Depending on your applications, it might be easier to limit the memory the language interpreter uses. For example with Java you can set the amount of RAM the JVM will be allocated.

Otherwise it is possible to set it once for each process with the windows API

SetProcessWorkingSetSize Function

Eric
This doesn't actually limit the amount of memory a process can commit just the amount that is paged in at any specific time. It may work most of the time for the original poster but the correct answer to limiting the amount of total memory a process can use is to use a job object.
Stephen Martin
+3  A: 

Use Windows Job Objects. Jobs are like process groups and can limit memory usage and process priority.

Adam Mitz
+1  A: 

No way to do this that I know of, although I'm very curious to read if anyone has a good answer. I have been thinking about adding something like this to one of the apps my company builds, but have found no good way to do it.

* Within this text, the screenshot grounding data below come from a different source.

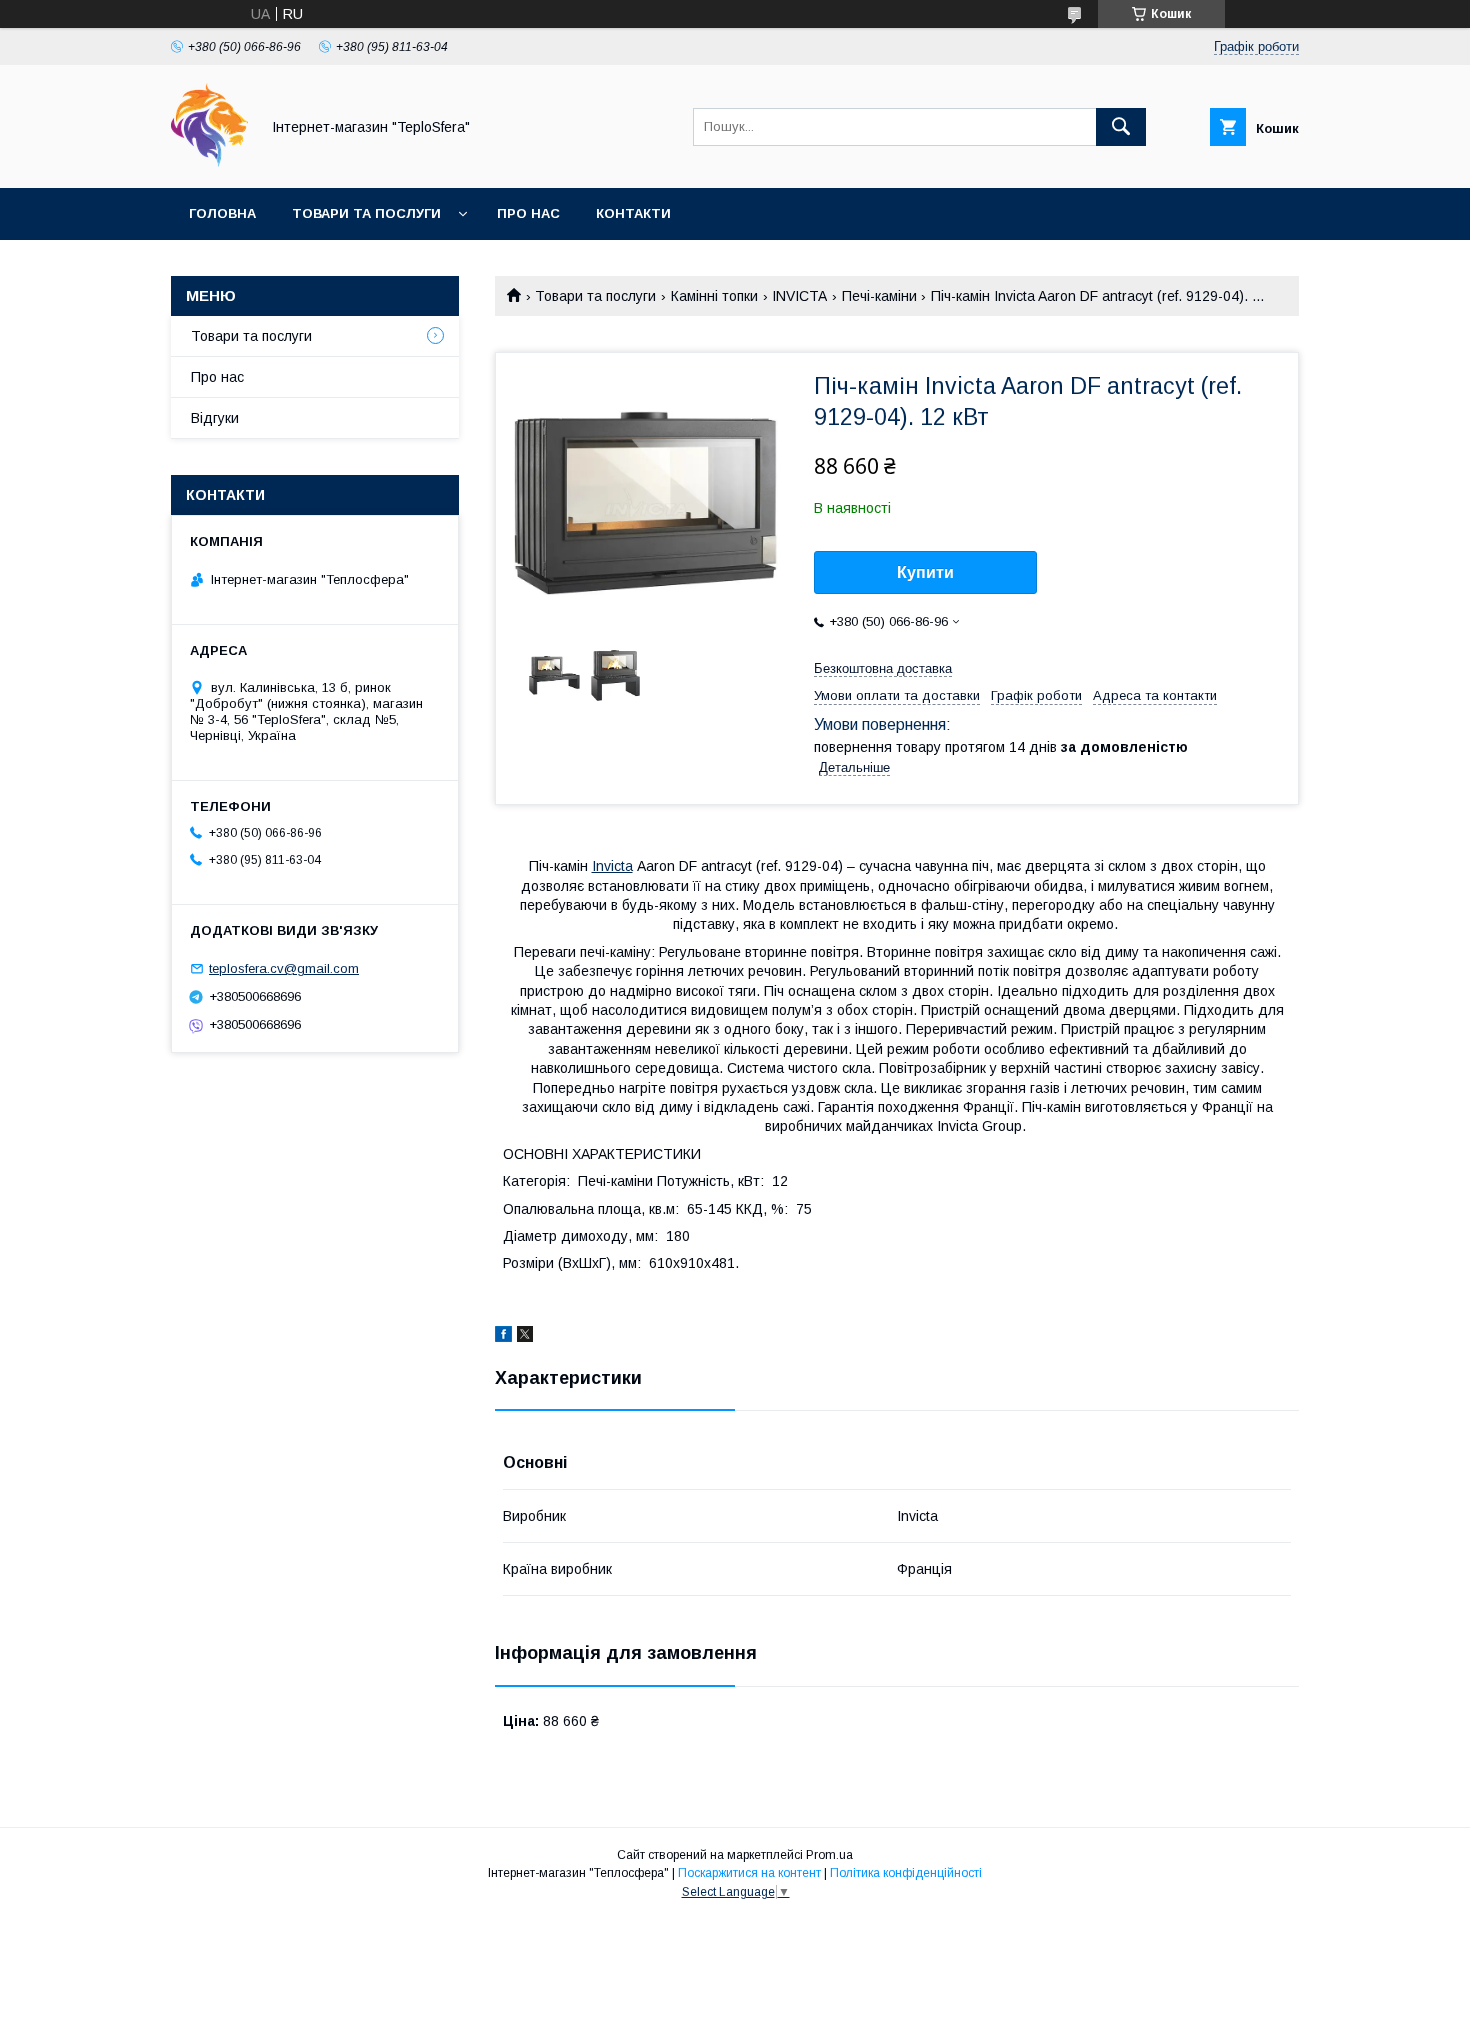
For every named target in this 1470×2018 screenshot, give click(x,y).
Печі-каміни (879, 296)
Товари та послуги (366, 213)
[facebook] (503, 1337)
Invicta (612, 866)
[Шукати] (1121, 127)
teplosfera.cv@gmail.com (284, 968)
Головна (222, 213)
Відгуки (215, 418)
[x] (525, 1337)
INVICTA (799, 296)
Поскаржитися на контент (749, 1873)
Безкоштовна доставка (883, 668)
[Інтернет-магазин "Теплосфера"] (209, 162)
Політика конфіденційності (906, 1873)
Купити (925, 572)
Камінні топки (714, 296)
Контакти (633, 213)
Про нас (528, 213)
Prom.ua (829, 1855)
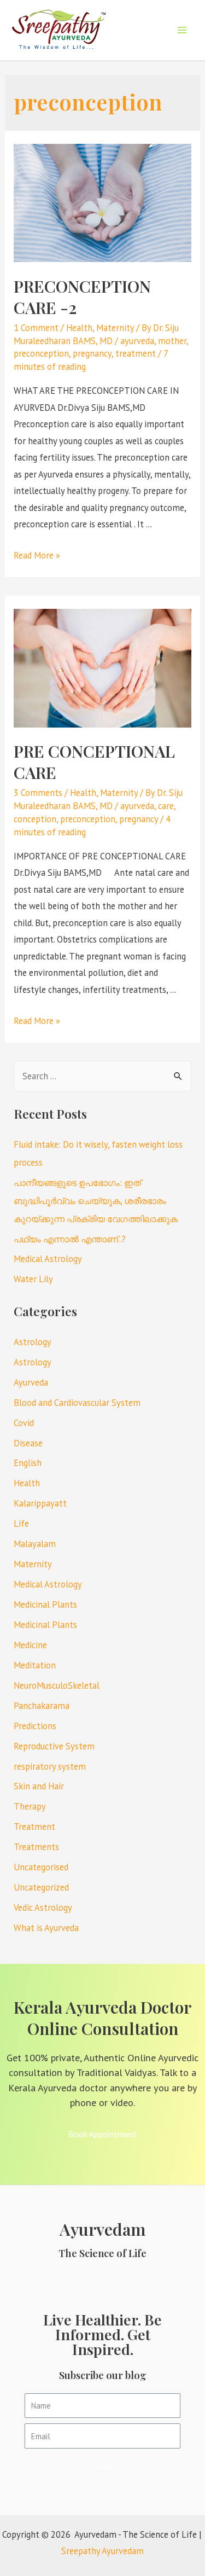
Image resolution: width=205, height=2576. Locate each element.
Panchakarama (41, 1706)
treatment (135, 353)
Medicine (30, 1645)
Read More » (37, 555)
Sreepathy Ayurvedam (102, 2551)
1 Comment (36, 328)
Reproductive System (54, 1746)
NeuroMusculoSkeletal (56, 1685)
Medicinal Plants (45, 1604)
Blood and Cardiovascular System (77, 1403)
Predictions (35, 1726)
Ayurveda (31, 1382)
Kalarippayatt (40, 1503)
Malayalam (35, 1544)
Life (21, 1523)
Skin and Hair (39, 1786)
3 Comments (38, 793)
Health (79, 328)
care (166, 806)
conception (35, 819)
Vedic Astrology (43, 1908)
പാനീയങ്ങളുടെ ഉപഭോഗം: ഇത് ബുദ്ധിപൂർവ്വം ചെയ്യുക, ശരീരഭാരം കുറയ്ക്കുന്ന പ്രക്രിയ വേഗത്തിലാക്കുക (96, 1201)
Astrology (32, 1342)
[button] (103, 2134)
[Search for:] (102, 1076)
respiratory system (50, 1766)
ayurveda (137, 341)
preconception (41, 353)
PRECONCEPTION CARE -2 (82, 296)
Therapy (30, 1806)
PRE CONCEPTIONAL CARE (94, 761)
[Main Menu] (181, 30)
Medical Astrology (48, 1259)
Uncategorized (41, 1887)
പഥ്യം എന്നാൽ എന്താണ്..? (70, 1239)
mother (172, 341)
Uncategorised (41, 1867)
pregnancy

The one thing I can think of (although not directly on point) is that I believe you can limit the total memory usage for a COM+ application in Windows. It would require the app to be written to run in COM+, of course, but it's the closest way I know of.

The working set stuff is good (Job Objects also control working sets), but that's not total memory usage, only real memory usage (paged in) at any one time. It may work for what you want, but afaik it doesn't limit total allocated memory.

Nick
JobObjects can also control the maximum amount of virtual memory that a job or process can commit. Check out SetInformationJobObject and the JOBOBJECT_EXTENDED_LIMIT_INFORMATION structure.
Stephen Martin
A: 

Use the Application Verifier tool from Microsoft.

In my case I need to simulate memory no longer being available so I did the following in the tool:

  1. Added my application
  2. Unchecked Basic
  3. Checked Low Resource Simulation
    • Changed TimeOut to 120000 - my application will run normally for 2 minutes before anything goes into effect.
    • Changed HeapAlloc to 100 - 100% chance of heap allocation error
    • Set Stacks to true - the stack will not be able to grow any larger
  4. Save
  5. Start my application

After 2 minutes my program could no longer allocate new memory and I was able to see how everything was handled.